Best Aperture for Photographing Wine Bottles
A small aperture like f/16 with a 100 mm macro lens is ideal. With the distance I am from the bottle (4-5 feet), if I shoot using a shallower depth of field, f/9 for example, the label will be in focus but the top around the lid will be slightly soft and out of focus.
I have a whole article on the best lenses for product photography.
Best Shutter Speed for Photographing Wine Bottles
I set the shutter speed to 1/125th of a second. Most flash triggers have a synchronization speed limit (around 1/200th of a second).
Tweaking Your Wine Bottle Lighting Setup
Adjusting the location and angle of your lights will really help you control the reflections and put the light exactly where you want it. This is a process of trial and error.

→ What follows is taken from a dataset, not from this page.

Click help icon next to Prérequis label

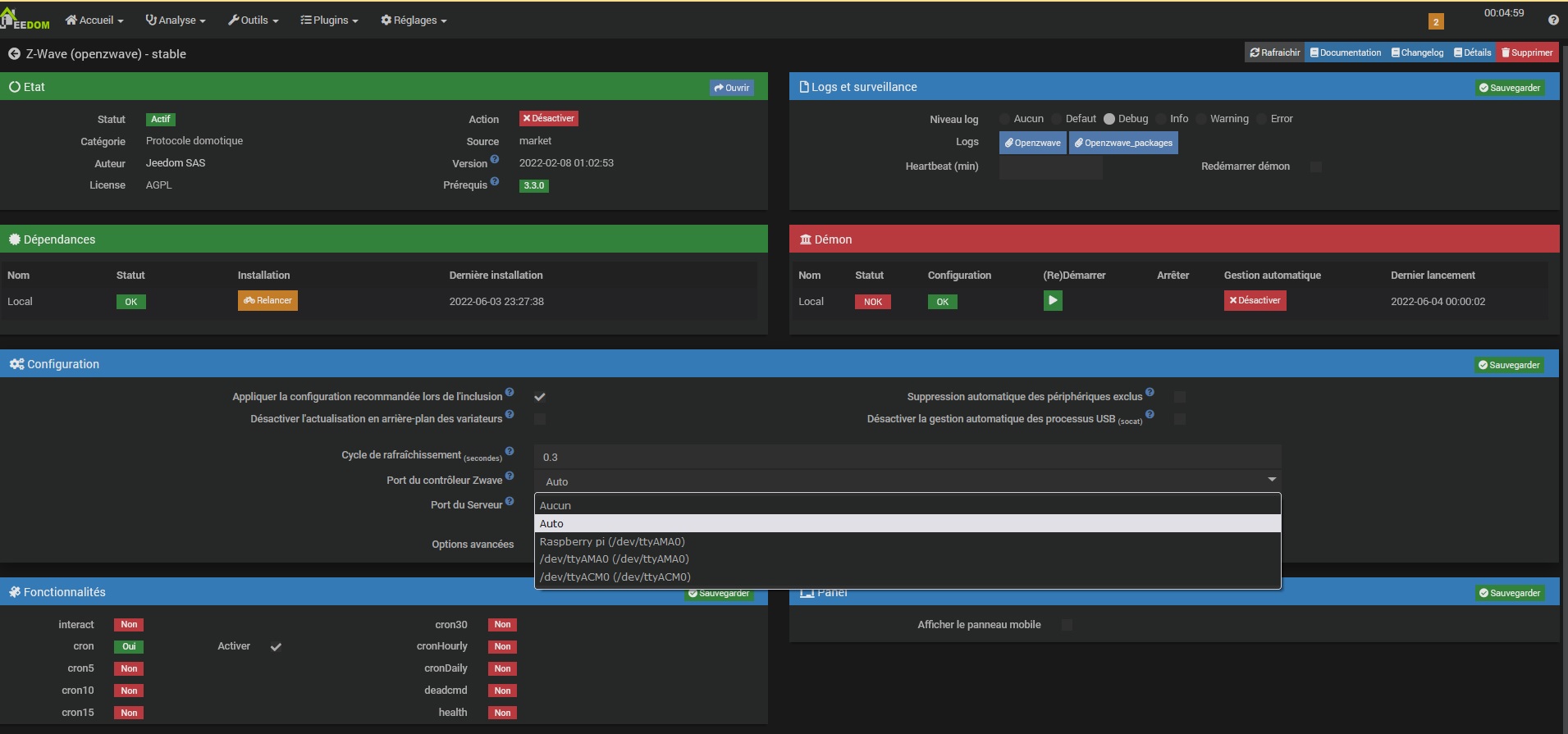pyautogui.click(x=495, y=181)
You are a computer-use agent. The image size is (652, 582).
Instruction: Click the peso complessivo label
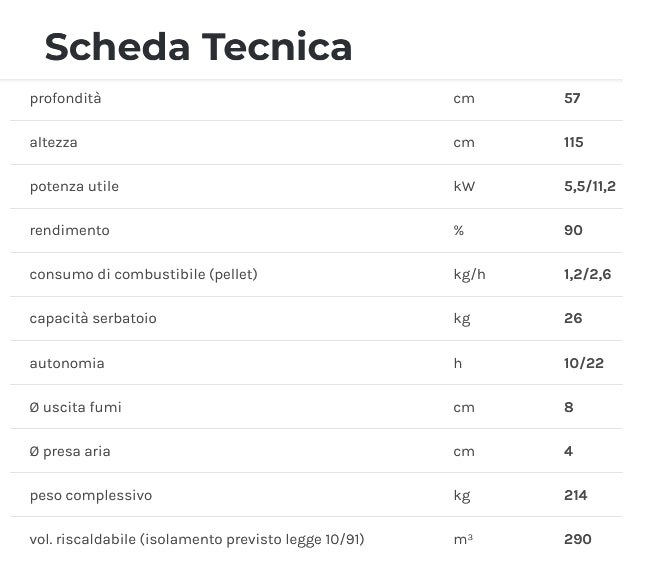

Moving the strip box or changing the power will give different reflections across the side of the bottle and will change how bright the spread is and how far it spreads. Positioning the strip box behind the bottle will bring the reflection further around the bottle.
Moving the product position closer or further away from your background will also change the look of your final photo.
It is all a matter of playing with your setup. Move the strip box around, move your lights around, tweak the power of the lights, move the diffusing paper closer or further, etc.
Keep experimenting to get the results you like.
In the end, taking the perfect wine bottle photo all comes down to a little bit of knowledge and your personal preference and vision as a photographer. There is no right or wrong way to position your equipment.
So, unless you want a consistent set up every time, there is no reason to measure distances between the lights or record lighting power.
Start by putting your gear where you think it should go, take some test shots to use as a baseline and move things around until you achieve the results you’ve envisioned. With practice you’ll soon know how to photograph wine bottles like a pro!